Description of the task:
The answer should consist of each line below that contains the word "will".

[Records contained in a dataset]
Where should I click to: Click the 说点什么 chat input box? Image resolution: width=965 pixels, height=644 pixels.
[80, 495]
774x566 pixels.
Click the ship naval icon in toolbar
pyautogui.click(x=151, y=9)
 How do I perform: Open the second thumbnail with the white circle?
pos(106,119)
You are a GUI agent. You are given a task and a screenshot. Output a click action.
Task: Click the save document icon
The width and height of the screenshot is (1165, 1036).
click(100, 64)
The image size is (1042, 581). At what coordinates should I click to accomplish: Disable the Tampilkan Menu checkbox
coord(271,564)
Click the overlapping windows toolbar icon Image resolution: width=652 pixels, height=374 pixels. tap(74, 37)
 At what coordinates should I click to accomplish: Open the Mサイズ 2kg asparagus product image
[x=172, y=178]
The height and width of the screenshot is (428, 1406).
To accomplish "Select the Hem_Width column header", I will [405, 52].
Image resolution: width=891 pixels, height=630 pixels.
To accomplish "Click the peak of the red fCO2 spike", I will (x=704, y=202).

Exercise solution:
To accomplish "Select the Hem_Width column header", I will [405, 52].
To accomplish "Click the peak of the red fCO2 spike", I will (x=704, y=202).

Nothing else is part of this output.